**What is expected**
Your answer should be an exact copy of the lines from the start of the entries to the line containing "For every named", both included.

Records from a collection:
━━━━━━━━━━━━━━━━━━━━━━━━━━━━━━
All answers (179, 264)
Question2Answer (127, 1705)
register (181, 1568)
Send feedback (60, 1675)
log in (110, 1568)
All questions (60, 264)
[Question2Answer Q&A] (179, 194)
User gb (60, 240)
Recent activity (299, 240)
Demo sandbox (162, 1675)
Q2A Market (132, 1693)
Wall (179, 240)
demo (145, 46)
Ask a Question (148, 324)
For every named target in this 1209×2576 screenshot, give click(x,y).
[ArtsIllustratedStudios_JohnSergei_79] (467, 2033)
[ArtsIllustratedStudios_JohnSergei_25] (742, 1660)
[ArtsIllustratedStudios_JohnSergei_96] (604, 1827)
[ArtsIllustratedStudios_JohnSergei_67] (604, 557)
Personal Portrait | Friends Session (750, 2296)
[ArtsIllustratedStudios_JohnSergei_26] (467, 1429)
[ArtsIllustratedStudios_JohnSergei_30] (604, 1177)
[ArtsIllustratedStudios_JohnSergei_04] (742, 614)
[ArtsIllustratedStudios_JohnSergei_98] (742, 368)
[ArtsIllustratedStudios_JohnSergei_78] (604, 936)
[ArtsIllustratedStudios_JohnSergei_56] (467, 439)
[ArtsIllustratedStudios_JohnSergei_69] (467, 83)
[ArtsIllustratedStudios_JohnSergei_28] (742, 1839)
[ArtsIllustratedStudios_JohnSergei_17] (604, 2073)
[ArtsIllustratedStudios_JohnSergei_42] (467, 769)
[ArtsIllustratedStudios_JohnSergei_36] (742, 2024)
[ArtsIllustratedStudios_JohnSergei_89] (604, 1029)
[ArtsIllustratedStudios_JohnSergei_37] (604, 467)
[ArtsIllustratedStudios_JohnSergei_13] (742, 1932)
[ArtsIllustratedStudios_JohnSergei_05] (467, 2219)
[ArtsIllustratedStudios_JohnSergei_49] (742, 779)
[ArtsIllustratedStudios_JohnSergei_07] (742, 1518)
━━━━━━━━━━━━━━━━━━━━━━━━━━━━━━
**Final answer**
All answers (179, 264)
Question2Answer (127, 1705)
register (181, 1568)
Send feedback (60, 1675)
log in (110, 1568)
All questions (60, 264)
[Question2Answer Q&A] (179, 194)
User gb (60, 240)
Recent activity (299, 240)
Demo sandbox (162, 1675)
Q2A Market (132, 1693)
Wall (179, 240)
demo (145, 46)
Ask a Question (148, 324)
For every named target in this 1209×2576 screenshot, give click(x,y).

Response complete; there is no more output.